Pinhole Camera Model
The foundation of geometric vision. A 3D point (X, Y, Z) projects onto the image plane at (u, v):
u = fx · X/Z + cx
v = fy · Y/Z + cy
Camera matrix K = [fx 0 cx]
[ 0 fy cy]
[ 0 0 1]
fx, fy = focal length in pixels
cx, cy = principal point (image center)
import numpy as np
K = np.array([[500, 0, 320], # focal 500px, image 640×480
[0, 500, 240],
[0, 0, 1]])
# Project 3D point to pixel
point_3d = np.array([1.0, 0.5, 3.0]) # X, Y, Z in camera frame
pixel = K @ point_3d / point_3d[2]
print(f"Projects to pixel ({pixel[0]:.0f}, {pixel[1]:.0f})")Lens distortion (radial and tangential) must be corrected for accurate geometry. OpenCV’s undistort() handles this using calibration parameters.
Depth Estimation
Stereo Vision
Two cameras separated by a known baseline.
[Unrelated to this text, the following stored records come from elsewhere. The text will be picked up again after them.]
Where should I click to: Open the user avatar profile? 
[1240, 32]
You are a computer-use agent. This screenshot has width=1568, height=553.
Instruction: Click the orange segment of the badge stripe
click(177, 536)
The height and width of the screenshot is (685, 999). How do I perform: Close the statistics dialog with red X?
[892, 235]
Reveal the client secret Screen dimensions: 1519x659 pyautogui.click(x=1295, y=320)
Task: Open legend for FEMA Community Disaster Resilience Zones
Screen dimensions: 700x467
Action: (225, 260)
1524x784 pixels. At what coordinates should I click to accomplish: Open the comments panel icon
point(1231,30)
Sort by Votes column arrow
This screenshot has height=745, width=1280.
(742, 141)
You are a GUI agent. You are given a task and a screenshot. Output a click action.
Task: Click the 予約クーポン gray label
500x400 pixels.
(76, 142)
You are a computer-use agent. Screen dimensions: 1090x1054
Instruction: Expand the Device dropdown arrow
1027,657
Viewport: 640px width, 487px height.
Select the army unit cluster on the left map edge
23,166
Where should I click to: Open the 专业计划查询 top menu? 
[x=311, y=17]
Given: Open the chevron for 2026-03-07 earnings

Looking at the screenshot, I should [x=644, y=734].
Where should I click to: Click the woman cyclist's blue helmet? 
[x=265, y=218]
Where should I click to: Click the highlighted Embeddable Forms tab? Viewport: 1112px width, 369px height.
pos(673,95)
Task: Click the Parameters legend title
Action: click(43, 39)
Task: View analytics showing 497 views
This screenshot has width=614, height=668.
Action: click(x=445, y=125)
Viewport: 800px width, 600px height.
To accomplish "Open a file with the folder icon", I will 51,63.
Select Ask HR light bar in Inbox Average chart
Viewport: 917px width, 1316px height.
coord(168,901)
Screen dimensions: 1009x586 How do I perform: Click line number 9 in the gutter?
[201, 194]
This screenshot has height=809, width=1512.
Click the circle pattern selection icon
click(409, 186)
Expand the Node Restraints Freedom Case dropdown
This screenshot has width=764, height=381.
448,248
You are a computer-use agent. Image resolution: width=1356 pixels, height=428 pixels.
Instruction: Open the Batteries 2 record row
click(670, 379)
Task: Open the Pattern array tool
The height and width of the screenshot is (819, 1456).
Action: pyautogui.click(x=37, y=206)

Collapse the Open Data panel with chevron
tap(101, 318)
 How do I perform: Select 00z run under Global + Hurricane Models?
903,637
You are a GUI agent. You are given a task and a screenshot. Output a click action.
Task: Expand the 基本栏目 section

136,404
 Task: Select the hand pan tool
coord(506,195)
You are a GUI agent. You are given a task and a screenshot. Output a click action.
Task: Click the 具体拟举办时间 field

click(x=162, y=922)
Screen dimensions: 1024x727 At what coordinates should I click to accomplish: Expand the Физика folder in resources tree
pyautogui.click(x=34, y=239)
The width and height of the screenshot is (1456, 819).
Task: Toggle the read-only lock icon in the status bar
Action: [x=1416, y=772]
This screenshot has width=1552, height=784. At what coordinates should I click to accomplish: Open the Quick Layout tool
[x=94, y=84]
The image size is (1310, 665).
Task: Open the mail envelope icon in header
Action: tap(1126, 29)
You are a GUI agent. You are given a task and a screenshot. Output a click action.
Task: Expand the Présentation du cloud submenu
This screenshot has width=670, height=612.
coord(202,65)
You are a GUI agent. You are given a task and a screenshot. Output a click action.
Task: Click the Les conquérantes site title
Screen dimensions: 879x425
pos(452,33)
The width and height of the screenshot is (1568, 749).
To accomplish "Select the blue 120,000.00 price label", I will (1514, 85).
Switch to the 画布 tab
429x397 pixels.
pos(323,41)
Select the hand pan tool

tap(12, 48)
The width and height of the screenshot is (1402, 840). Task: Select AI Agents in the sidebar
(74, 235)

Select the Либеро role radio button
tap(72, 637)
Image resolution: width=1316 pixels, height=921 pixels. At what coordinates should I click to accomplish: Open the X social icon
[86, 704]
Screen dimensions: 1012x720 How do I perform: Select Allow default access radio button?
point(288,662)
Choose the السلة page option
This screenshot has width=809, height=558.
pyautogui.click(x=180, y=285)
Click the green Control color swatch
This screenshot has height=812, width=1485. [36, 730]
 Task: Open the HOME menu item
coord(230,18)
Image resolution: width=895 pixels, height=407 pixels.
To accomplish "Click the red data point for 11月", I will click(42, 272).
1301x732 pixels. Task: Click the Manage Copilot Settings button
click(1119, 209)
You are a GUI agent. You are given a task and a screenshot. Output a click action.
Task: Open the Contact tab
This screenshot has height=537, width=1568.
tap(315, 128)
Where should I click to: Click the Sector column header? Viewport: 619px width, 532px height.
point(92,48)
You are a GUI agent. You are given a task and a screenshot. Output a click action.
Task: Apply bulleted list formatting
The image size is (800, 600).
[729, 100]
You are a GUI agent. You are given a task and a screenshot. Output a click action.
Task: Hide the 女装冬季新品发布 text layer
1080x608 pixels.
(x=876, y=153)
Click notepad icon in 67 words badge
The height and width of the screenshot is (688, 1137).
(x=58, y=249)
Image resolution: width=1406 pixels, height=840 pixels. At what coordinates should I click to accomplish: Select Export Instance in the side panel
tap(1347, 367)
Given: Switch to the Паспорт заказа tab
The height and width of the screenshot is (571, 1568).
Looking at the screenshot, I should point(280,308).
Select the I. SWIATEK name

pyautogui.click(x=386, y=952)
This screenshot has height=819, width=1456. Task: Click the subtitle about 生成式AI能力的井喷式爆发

The horizontal pixel difference (disparity) between matched points gives depth:
depth = focal_length × baseline / disparity
f = 500 pixels, B = 0.12 m, disparity = 50 pixels
depth = 500 × 0.12 / 50 = 1.2 m
# OpenCV stereo block matching
import cv2
stereo = cv2.StereoBM.create(numDisparities=64, blockSize=15)
disparity = stereo.compute(left_gray, right_gray)
depth_map = f * baseline / (disparity + 1e-6)Other Depth Methods
| Method | How | Pros | Cons |
|---|---|---|---|
| Stereo | Two cameras, triangulation | Passive, outdoor-ready | Needs texture, baseline limits range |
| Structured light | Project pattern, measure distortion | Very accurate indoors | Fails in sunlight (IR interference) |
| Time-of-flight | Measure light round-trip time | Per-pixel depth, fast | Short range (5-10m), noisy edges |
| Monocular CNN | Neural network estimates depth from single image | Only needs one camera | Less accurate, scale-ambiguous |
Feature Detection and Matching
Detect distinctive points (corners, blobs) that can be tracked across frames or matched between images.
import cv2
# ORB: fast, rotation-invariant, binary descriptor
orb = cv2.ORB.create(nfeatures=500)
kp1, desc1 = orb.detectAndCompute(img1, None)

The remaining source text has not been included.